Mas, apesar de esses achados sugerirem que a
Terra era mesmo um inferno durante a Era Hadeana, os pesquisadores
descobriram que os intervalos entre as catastróficas colisões devem ter
sido significativos, dando tempo para que a vida surgisse, em especial
organismos capazes de resistir às altas temperaturas do ambiente na
época.
— De modo geral, provavelmente tivemos algo na ordem de 20 a
30 impactos com objetos de mais de 200 quilômetros de diâmetro durante
os 500 milhões de anos da Era Hadeana, então o tempo entre as colisões
foi relativamente longo — comenta Marchi. — Talvez tenha havido épocas
quietas e tranquilas entre as colisões, em que a água líquida possa ter
existido na superfície dessa Terra primitiva.
EXPLICAÇÃO PARA O FORMATO DA LUA
Já
em outro artigo também publicado na edição desta semana da “Nature”,
pesquisadores da Universidade da Califórnia em Santa Cruz mostram que as
forças de maré exercidas tanto pela ação da gravidade da Terra quanto
pela própria rotação da Lua durante sua fase de resfriamento, nos
primeiros 500 milhões de anos após o impacto com o corpo planetário do
tamanho de Marte, deram ao nosso satélite natural o formato atual.

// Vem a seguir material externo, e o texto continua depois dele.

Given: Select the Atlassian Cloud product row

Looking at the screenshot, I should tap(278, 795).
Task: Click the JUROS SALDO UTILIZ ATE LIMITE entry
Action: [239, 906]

Diferentemente do que se imagina, a Lua, assim como a Terra, não é uma
esfera perfeita. No caso do satélite, ele apresenta uma forma ovalada
parecida com a de um limão, com uma protuberância voltada na direção de
nosso planeta e outra no lado contrário.
Os dois processos de
maré, no entanto, deixaram assinaturas distintas no campo de gravidade
da Lua. Há cerca de 4,4 bilhões de anos, o aquecimento provocado pelo
constante puxa e empurra dessas forças fizeram com que a crosta do
satélite ficasse mais fina nos polos e mais grossa nas regiões alinhadas
com a Terra. Além disso, o campo de gravidade da Lua não está mais
alinhado com sua topografia, o que teria acontecido se as protuberâncias
provocadas pelas marés tivessem sido “congeladas” em seu formato.